Mario Mercado visits the tomb of his mother Anita two or three times a week. He says the cemetery’s prices are affordable for middle-income earners like him. (Anna Valmero/ Citiscope)
Later in the day as the sun was going down, Mario Mercado was visiting his mother Anita in the section of the park where the new apartment niches are. Anita died in March. A recent photo of her smiling was embossed on her tombstone. Mercado snapped a photo of the photo, together with a long-stemmed white rose and yellow carnation he had brought with him.
Mercado lives in a neighborhood near the cemetery and remembers how run-down it had become.
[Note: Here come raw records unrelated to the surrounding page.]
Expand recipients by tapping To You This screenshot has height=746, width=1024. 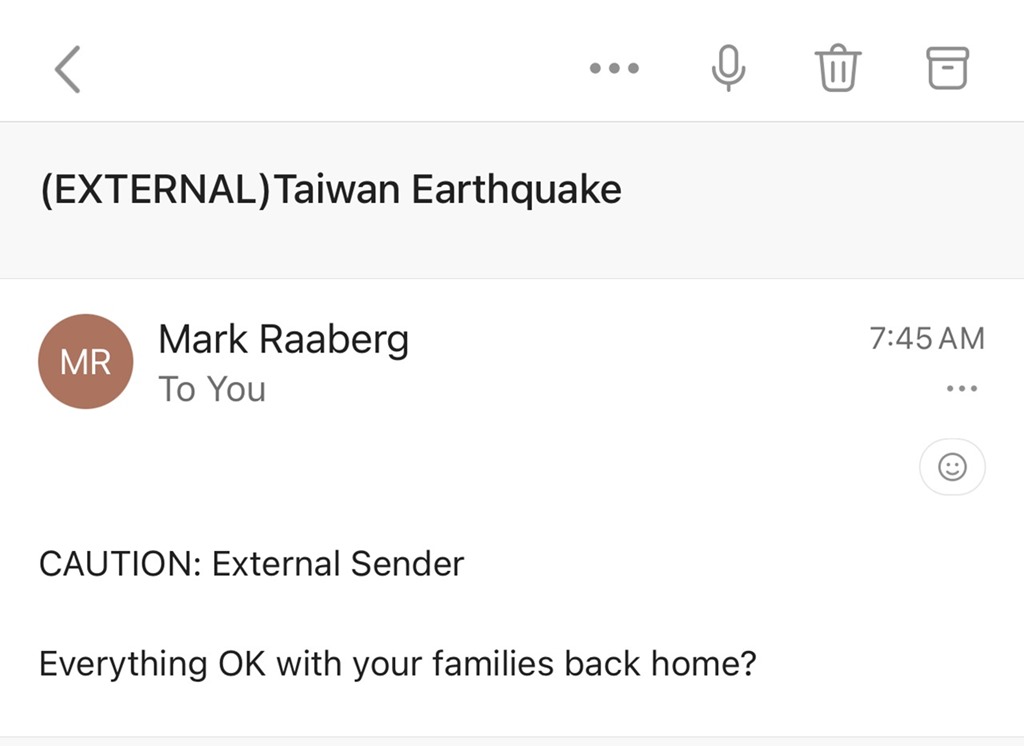click(212, 389)
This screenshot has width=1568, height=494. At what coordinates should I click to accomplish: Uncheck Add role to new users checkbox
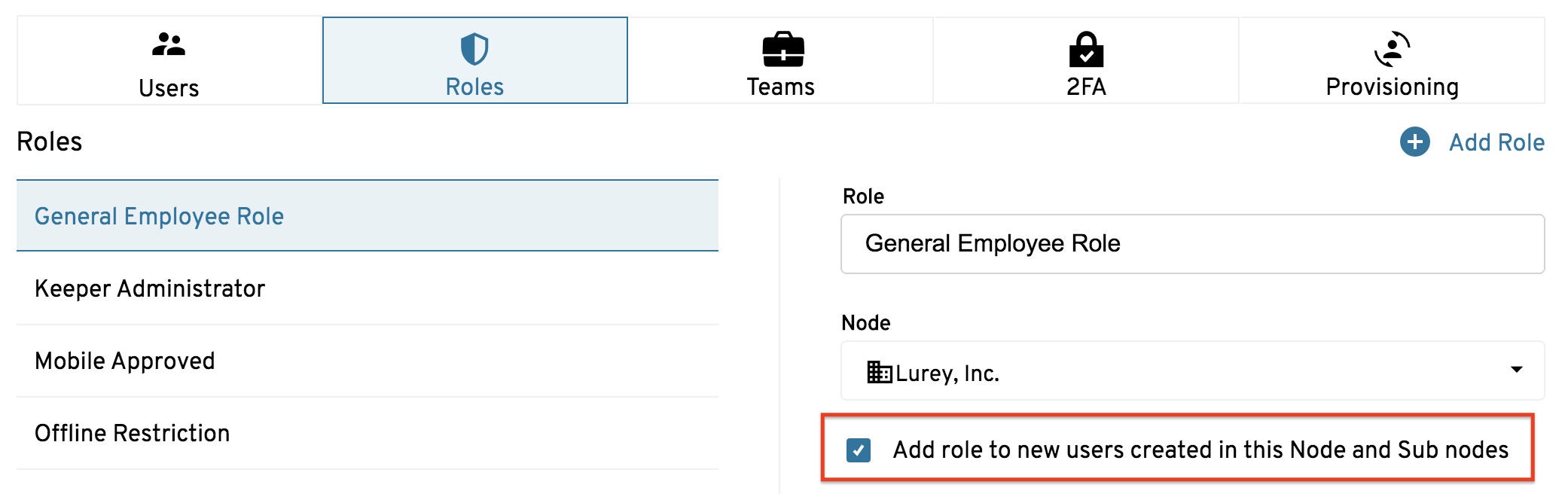pyautogui.click(x=859, y=450)
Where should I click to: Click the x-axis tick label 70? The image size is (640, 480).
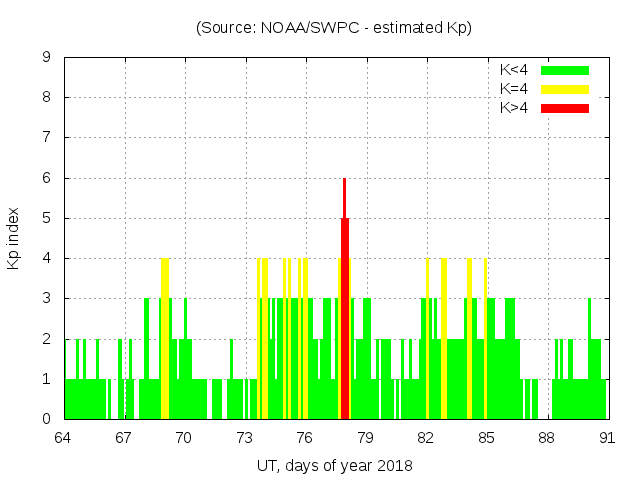pyautogui.click(x=184, y=437)
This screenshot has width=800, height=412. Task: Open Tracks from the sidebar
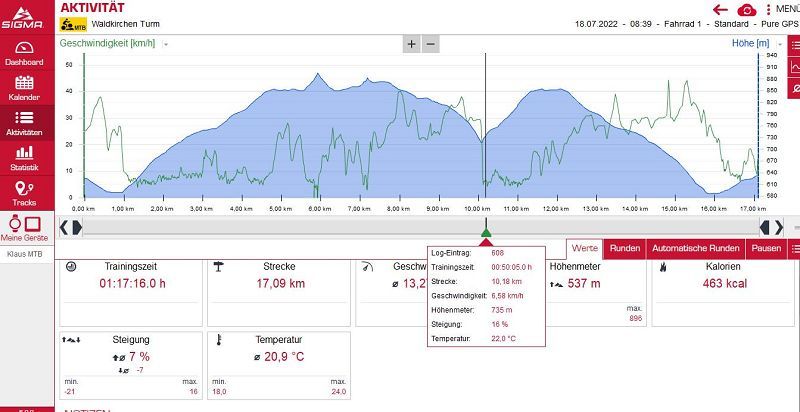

Now, he says he feels comfortable coming here sometimes two or three times a week. He calls himself a “mama’s boy” — he always wants to give fresh flowers to his mother.
Mercado is not sure yet what he’ll do with his mother’s remains when the five-year lease is up. He’s considering having the remains cremated and stored in one of the chambers of the columbarium. He adds that 5,000 pesos for a five-year lease was the most affordable interment option his family could find, as other city cemeteries would charge three to four times more and require cash payment upfront.
From afar, Mercado saw two boys riding their bicycles inside the park and laughing, carefree. The trees swayed gently in a calm breeze as the moon peaked above the clouds. “Happy Mother’s Day,” Mercado said to Anita. “I love you, Ma.”